Die Antwort von Planer Hundertmark: Dafür gab es nie einen Planungsauftrag. Der tatsächliche Schulneubau wurde aus einer Machbarkeitsstudie und einem Architektenwettbewerb heraus entwickelt. In allen Debatten im Gemeinderat, in den Fachausschüssen wurde die Versorgung der Sporthalle nie explizit angesprochen, pflichtete Bürgermeister Andreas Brandt bei. Was Planer Hundertmark aber auch alles gar nicht schlimm findet. „Per se ändert sich nichts.“

Die jetzt vorgestellten Planungen seien tatsächlich die günstigste Lösung. Möglicherweise wäre es sogar teurer geworden, wenn man die Versorgung der Halle gleich mit der Schule geplant hätte, weil dann zusätzliche Architektenhonorare fällig geworden wären. „Das hat, so wie es jetzt ist, keine Nachteile.“

„Aber jetzt ist das Kind in den Brunnen gefallen“

Vielleicht wäre dann ja doch sogar ein kleines Blockheizkraftwerk sinnvoll gewesen, wie es die WGL schon einmal angedacht hatte, so Gero Landzettel. „Aber jetzt ist das Kind in den Brunnen gefallen, das lässt sich nun nicht mehr auflösen.“

Diese Ansage veranlasste Hauptamtsleiter Rolf Korb dann mal zu einer klaren Ansage: „Es ist schlicht falsch zu sagen, hier ist was in den Brunnen gefallen.“ Hinter der aufwendig sanierten Sporthalle befinden sich auch noch Fachräume der Oberschule. Das alles braucht nach dem Kappen der Verbindung zum A-Block eine neue Versorgung. „Dabei ist ein kleines Blockheizkraftwerk vorgesehen.“ Die separate Lösung sei die wirtschaftlichste Lösung, so die Kernaussage externer Planer. Im Übrigen hätte man diese Aussagen auch mit einem schlichten Anruf im Rathaus bekommen können, bevor man gewisse Dinge öffentlich in unangemessener Form äußert, so Rolf Korb sinngemäß.

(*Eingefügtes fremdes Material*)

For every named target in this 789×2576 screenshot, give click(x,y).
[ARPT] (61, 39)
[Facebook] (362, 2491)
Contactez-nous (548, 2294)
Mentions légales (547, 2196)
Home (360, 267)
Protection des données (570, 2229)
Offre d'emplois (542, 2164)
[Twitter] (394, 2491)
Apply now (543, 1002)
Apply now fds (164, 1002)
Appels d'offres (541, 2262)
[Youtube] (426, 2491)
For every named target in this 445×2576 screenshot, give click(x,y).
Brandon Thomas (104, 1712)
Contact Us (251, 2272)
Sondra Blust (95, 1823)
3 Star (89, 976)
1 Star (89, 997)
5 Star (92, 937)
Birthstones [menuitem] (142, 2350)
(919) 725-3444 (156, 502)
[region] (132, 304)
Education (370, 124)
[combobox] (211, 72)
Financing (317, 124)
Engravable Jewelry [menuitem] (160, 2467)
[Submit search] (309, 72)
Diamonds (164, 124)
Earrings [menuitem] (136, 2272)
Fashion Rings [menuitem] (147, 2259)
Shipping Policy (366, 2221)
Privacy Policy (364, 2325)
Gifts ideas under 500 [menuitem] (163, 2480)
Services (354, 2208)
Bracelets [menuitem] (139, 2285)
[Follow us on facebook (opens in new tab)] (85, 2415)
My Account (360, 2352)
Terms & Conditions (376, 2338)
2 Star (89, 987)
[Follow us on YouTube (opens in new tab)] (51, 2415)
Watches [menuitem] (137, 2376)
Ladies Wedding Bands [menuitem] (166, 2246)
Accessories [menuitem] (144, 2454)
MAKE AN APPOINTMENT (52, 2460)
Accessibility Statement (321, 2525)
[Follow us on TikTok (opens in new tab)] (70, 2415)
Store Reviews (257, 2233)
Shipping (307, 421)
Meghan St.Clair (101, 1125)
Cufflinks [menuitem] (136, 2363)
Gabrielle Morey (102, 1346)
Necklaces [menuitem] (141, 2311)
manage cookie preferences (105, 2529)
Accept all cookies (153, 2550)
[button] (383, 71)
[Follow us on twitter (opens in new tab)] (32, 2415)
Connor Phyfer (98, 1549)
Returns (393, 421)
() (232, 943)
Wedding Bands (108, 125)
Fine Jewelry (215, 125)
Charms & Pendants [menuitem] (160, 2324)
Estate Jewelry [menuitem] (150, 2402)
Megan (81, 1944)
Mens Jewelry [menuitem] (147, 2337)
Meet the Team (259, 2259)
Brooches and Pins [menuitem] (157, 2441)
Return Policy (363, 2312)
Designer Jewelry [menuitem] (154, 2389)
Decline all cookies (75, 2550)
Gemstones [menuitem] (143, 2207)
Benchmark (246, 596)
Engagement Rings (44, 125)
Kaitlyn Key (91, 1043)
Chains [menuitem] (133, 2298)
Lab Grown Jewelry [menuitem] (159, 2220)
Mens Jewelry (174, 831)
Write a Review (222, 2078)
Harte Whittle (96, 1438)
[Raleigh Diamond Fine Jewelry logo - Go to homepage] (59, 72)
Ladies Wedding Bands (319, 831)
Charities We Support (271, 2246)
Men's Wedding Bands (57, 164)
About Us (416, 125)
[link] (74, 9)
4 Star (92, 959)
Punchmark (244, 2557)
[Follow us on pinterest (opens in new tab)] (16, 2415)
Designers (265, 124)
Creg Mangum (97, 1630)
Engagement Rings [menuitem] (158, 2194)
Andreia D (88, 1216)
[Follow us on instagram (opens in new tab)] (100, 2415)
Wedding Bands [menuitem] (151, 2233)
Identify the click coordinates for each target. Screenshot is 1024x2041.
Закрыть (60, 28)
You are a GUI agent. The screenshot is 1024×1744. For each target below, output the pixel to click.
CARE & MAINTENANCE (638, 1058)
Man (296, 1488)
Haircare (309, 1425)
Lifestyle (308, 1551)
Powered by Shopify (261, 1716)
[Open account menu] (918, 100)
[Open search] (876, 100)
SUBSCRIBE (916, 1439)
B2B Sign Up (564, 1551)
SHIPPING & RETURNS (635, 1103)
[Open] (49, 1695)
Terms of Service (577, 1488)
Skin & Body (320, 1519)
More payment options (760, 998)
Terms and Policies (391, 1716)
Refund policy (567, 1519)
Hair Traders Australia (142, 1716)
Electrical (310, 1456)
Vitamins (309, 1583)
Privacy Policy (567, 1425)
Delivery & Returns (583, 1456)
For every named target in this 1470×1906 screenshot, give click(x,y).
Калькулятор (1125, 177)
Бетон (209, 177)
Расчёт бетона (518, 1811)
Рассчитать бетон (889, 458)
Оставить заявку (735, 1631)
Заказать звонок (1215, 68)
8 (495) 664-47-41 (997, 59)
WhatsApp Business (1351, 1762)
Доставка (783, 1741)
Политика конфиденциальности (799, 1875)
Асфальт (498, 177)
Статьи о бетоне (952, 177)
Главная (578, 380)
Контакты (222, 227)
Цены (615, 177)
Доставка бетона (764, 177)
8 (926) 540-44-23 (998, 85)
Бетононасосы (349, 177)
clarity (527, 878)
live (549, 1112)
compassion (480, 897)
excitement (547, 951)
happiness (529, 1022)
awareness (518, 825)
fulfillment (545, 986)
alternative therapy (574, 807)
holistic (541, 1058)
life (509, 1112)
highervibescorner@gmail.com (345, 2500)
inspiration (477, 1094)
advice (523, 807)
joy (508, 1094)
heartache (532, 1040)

Eventuell Zuschüsse von 160 .000 bis 170 .000 Euro

Volker Penczek nun erklärte, er sei als Zuhörer im Ortsrat Daverden gewesen. Mehr als einen Anstoß zur Diskussion und Aufklärung im Bauausschuss habe man dort nicht verfolgt. „Und das ist ja nun passiert.“

Auch wenn nun die Kosten für die technische Versorgung der frisch sanierten Langwedeler Sporthalle die Gesichtszüge und die Fassung sowohl in der Verwaltung wie in der Politik zumindest kurzzeitig entgleisen ließen, es gibt Hoffnung auf Fördermittel.

Das Förderprogramm, dass die Gemeindeverwaltung scharf im Auge hat, ist aber noch nicht Gesetz. Kommt das Programm über den Entwurf hinaus (womit man in Langwedel rechnet, man weiß nur nicht wann) dann wären eventuell Zuschüsse von 160 .000 bis 170 .000 Euro drin, so Bürgermeister Andreas Brandt.